Records for this task START

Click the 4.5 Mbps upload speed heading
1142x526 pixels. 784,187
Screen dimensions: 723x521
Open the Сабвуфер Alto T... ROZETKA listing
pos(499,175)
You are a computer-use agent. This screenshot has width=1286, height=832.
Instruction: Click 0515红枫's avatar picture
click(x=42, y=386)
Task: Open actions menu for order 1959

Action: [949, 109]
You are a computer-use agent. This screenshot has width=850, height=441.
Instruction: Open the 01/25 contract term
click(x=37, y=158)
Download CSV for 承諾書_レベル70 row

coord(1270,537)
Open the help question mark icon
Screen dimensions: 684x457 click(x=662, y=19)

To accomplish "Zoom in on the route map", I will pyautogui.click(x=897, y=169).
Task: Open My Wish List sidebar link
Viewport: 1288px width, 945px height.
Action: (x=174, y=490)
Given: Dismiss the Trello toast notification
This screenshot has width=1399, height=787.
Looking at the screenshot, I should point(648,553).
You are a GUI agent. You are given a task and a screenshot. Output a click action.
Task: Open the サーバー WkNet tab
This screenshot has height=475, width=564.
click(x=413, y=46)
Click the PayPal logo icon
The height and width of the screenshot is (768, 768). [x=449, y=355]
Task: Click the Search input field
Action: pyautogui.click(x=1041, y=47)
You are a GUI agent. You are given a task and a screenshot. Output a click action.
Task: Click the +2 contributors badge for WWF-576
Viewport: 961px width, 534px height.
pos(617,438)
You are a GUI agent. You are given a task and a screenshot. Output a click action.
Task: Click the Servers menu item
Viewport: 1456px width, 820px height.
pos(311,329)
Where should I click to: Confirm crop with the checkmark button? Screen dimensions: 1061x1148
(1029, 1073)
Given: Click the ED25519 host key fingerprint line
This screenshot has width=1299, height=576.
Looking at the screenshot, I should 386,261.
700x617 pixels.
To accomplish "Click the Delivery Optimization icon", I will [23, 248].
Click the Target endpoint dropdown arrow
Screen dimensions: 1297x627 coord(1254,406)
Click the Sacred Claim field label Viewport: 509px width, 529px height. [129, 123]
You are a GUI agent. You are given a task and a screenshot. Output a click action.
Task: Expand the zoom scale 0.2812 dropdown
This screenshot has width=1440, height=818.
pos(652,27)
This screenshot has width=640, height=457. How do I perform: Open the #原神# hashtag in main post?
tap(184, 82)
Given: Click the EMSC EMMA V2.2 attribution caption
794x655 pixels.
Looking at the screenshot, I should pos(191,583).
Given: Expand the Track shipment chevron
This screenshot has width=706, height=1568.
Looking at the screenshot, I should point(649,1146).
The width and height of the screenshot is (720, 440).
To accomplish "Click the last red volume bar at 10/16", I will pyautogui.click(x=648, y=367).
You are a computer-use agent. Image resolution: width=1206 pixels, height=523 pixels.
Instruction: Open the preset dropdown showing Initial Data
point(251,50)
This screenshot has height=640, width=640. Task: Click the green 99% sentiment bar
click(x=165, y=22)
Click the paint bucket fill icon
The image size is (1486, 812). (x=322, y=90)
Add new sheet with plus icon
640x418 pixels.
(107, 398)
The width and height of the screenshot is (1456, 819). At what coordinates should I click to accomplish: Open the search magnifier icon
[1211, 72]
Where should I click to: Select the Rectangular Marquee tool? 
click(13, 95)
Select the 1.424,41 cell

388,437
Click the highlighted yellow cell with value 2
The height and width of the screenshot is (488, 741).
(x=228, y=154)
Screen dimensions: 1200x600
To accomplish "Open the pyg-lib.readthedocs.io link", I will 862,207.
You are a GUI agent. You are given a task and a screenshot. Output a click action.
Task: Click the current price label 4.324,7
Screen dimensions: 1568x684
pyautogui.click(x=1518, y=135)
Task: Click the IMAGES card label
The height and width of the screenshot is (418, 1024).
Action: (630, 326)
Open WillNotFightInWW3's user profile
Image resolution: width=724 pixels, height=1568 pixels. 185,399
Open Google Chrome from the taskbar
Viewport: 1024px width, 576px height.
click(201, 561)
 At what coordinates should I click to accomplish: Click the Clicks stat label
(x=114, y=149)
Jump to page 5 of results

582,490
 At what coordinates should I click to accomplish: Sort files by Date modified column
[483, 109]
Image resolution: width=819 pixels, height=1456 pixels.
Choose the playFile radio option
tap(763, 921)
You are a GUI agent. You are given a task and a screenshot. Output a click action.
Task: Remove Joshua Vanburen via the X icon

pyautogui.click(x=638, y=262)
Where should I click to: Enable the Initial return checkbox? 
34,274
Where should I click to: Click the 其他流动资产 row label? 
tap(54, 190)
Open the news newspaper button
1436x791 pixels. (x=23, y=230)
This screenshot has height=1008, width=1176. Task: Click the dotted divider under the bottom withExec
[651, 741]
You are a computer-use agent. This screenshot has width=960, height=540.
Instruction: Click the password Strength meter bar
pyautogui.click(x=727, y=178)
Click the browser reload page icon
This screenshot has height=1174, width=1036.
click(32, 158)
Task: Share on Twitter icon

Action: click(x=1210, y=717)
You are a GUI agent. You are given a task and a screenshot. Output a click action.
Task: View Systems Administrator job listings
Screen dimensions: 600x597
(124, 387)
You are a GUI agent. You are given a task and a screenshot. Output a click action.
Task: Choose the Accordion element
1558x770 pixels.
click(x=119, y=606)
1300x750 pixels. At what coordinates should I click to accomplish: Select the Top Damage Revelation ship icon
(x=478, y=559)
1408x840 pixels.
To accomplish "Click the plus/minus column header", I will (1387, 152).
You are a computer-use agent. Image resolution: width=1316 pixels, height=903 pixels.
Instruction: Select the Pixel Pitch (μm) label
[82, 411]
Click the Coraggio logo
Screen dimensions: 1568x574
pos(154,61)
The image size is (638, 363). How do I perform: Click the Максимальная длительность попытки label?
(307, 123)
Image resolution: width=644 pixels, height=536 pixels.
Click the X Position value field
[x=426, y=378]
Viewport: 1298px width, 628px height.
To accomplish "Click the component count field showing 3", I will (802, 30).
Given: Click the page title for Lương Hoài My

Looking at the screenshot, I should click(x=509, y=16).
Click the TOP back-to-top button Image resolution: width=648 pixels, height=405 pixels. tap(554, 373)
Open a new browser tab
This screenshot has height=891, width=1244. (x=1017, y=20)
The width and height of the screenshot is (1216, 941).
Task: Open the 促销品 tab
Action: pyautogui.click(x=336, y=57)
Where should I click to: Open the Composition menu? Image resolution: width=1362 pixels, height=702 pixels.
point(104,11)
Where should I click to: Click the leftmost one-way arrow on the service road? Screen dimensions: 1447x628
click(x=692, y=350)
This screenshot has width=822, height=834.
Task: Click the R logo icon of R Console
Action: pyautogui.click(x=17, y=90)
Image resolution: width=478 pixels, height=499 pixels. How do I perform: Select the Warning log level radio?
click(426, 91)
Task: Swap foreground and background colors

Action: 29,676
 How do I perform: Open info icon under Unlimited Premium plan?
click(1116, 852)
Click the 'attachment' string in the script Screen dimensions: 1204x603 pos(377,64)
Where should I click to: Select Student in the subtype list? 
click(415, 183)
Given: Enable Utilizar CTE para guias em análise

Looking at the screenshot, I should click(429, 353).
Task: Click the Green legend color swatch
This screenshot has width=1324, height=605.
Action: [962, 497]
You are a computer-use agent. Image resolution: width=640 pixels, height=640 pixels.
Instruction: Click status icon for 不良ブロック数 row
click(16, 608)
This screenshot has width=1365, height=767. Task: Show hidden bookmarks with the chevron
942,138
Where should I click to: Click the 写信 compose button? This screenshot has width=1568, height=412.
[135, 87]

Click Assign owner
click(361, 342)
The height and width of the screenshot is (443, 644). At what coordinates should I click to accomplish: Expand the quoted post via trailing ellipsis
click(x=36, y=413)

Records for this task END

**Requirement:**
Which lines of the records above hold the word "link"? Copy each of them.

**Answer area:**
Task: Open My Wish List sidebar link
To accomplish "Open the pyg-lib.readthedocs.io link", I will 862,207.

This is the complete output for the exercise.